Day 61
Last night we briefly met our government guide, and this morning he is up before us, waiting downstairs in the dining room of our small hotel.
We order a baguette and omelet breakfast, washed down with strong oily coffee sweetened with condensed milk, (Health plan 101). Then we set off to our first meeting with Nguyen Quang Vinh, the Director of the Center for Managing Environment and Resources.
The weather is steamy and as much as we try to hide our bigness, the short walk across town to the offices has us properly hot and bothered. Waiting in the offices of the Center for the Director, we stand beneath the vents of every air conditioner we find, attempting to re-crisp ourselves like overheated lettuce leaves.
The Center manages the quality of environment of natural resources water, air, underground water, waste water, so we are hoping that this interview might be a wide ranging conversation about the Delta and its two pronged difficulties, from upstream and from the oceans. The Director does not disappoint. After taking as much care as us to arrange flowerpots and chairs to make his interview aesthetically appealing, the Director proves to be a warm and generous interviewee.

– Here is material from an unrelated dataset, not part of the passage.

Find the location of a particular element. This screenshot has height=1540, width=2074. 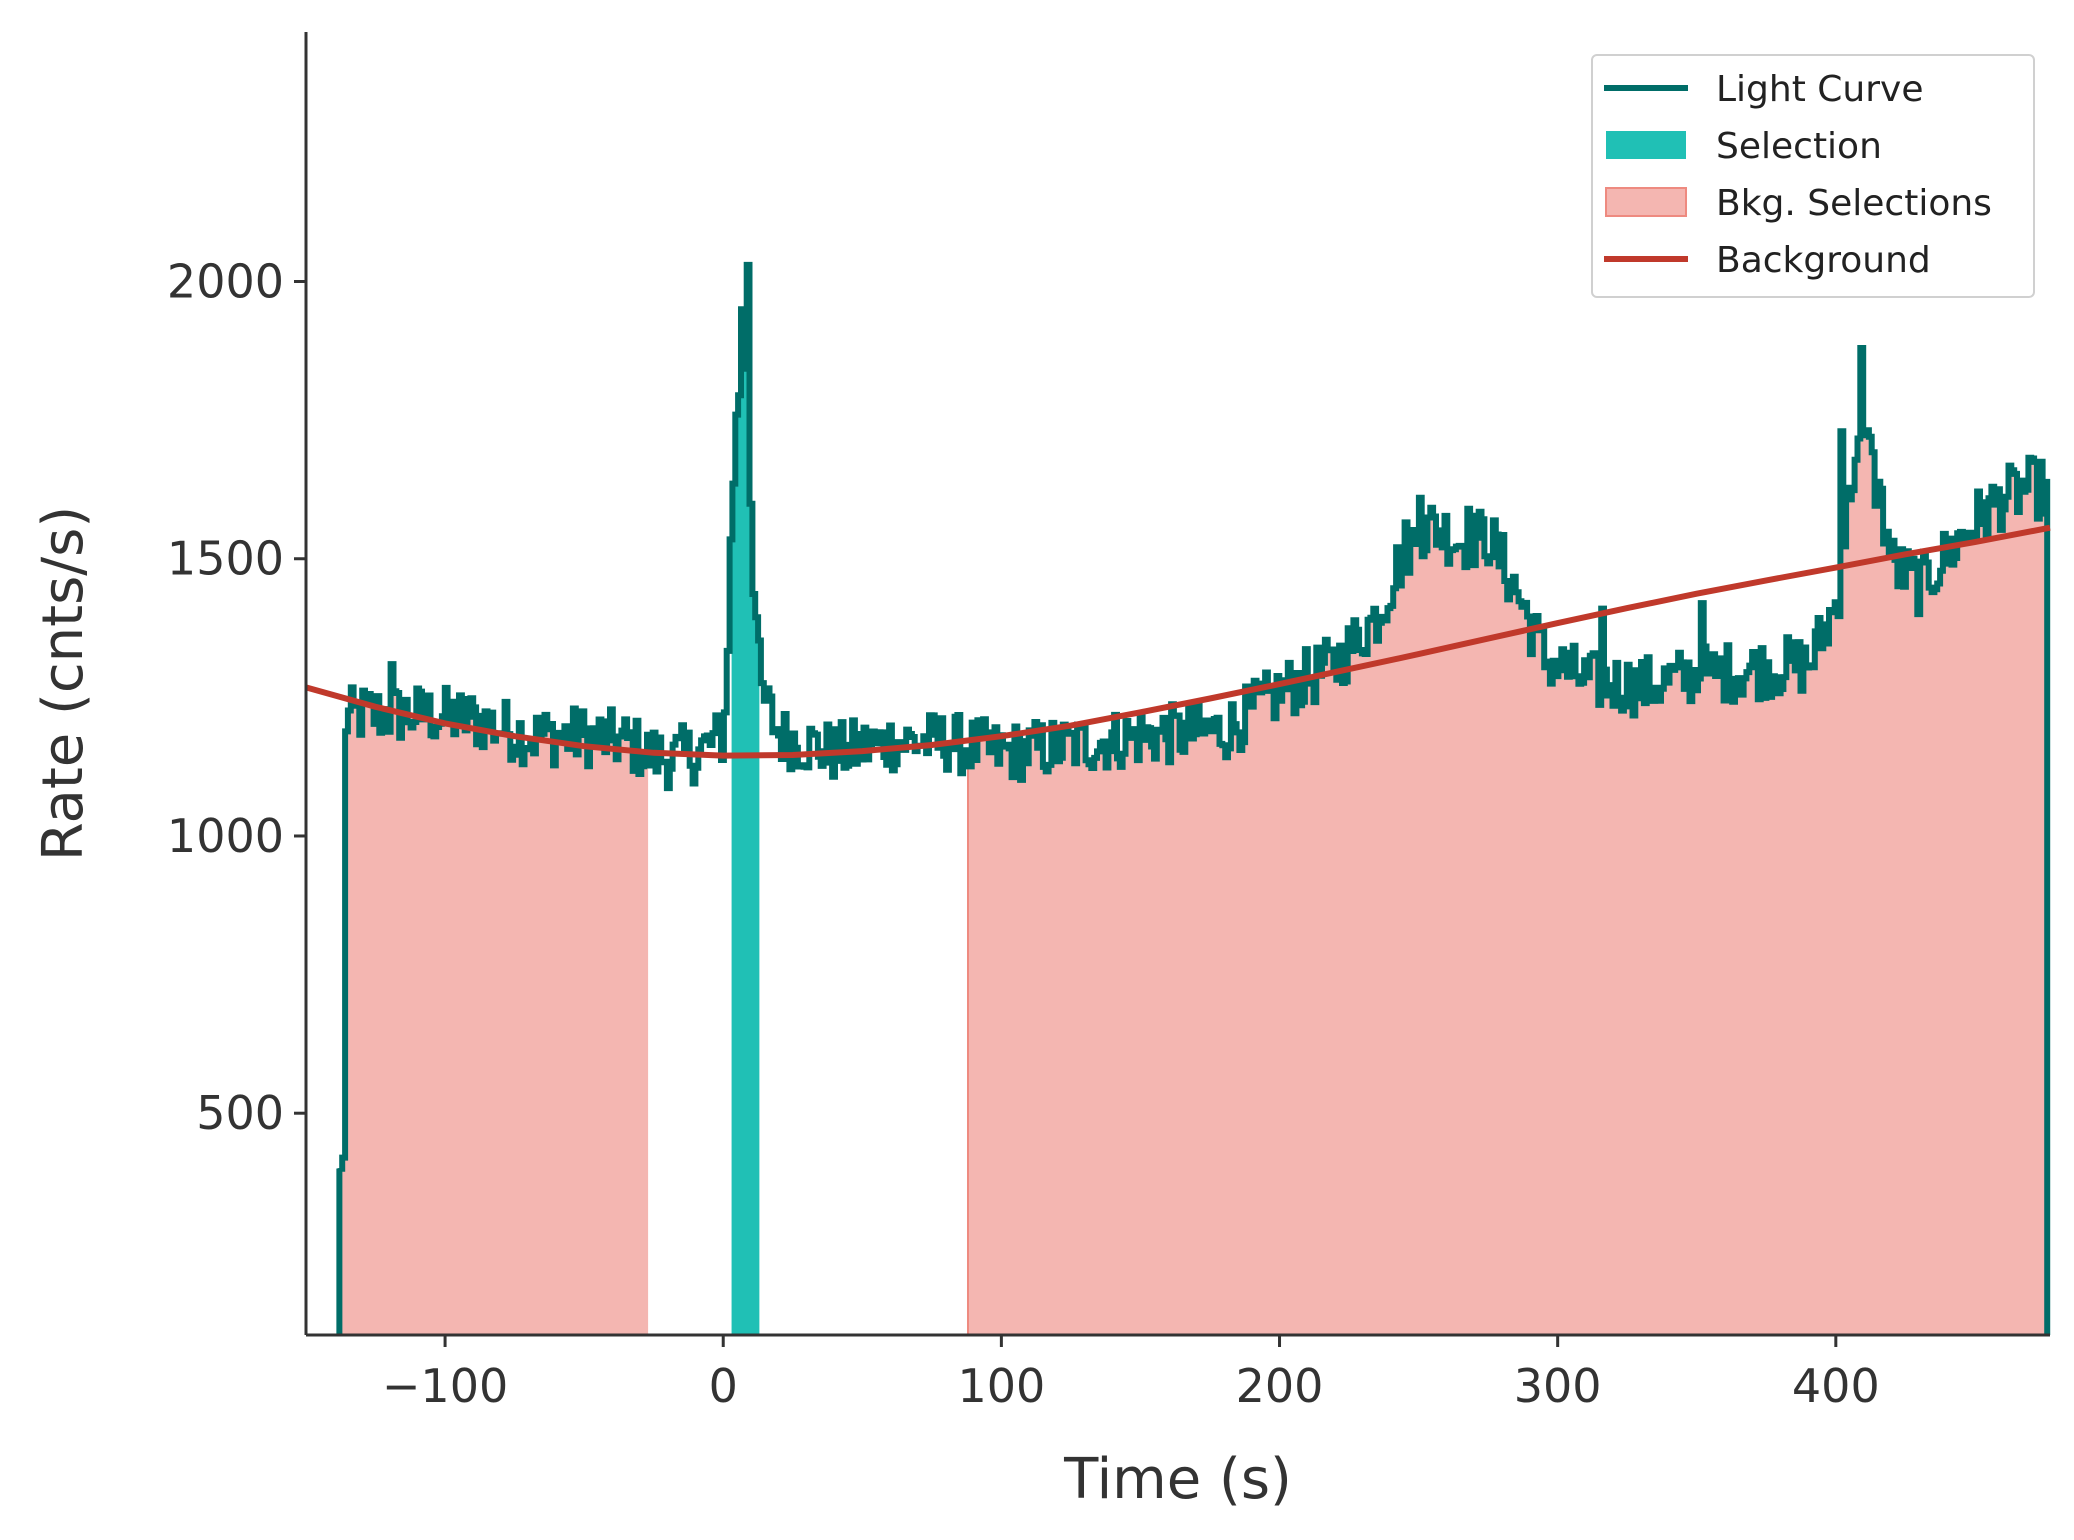

legend-entry: Bkg. Selections is located at coordinates (1798, 204).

The issues facing the Delta are the same as those facing the deltas of most of the world’s major rivers: climate change and over engineering of the upstream river. Research by scientists to identify those coasts that are most vulnerable to rising seas has found that the Mekong Delta in Viet Nam is the third worst-case scenario in the world. A rise of more than a meter and the metropolis of Ho Chi Minh City would be underwater, tens of millions of people would be displaced and the countries’ economy would be devastated.
At the other side of Vietnamese concerns over the future of the Delta are changes being wrought to the river upstream. Ironically many of the dams that are being built are projects with Vietnamese backing, for hydro-power plants that will supply Hanoi, and drive the nation’s economic growth. But it is the annual flooding of the river that creates, feeds and fertilizes the Delta. The disruption of these cycles would devastate the Delta’s agricultural and fishing industries. The sediment that is laid down on the fields has a fundamental purpose. Carried from as far away as Tibet, the Mekong is a conveyor belt of matter, clays, minerals and dirt, that spreads out over the flooded Deltaic plains, and is left there to shore up the shorelines every year. Dams stop the flow of sediment as it comes out of solution once the river’s flow slows and loses the energy necessary to carry the matter. It collects in dam reservoirs. This in turn changes the flow of water downstream, as it speeds faster than before, unburdened by heavy sediments. This makes the river a destroyer of riverbanks and lands, rather than a builder. Thus in both directions the Director’s comments appealed for wise minds to prevail.
Our interview completed we stopped at a café for a cool drink, and to try and feel slightly less greasy. The afternoon was free for exploring, and with our cameras in hand we wandered Can Tho, soon discovering that this small city was perhaps not so much a Vienna of the Orient, as a suburb next to the Mekong.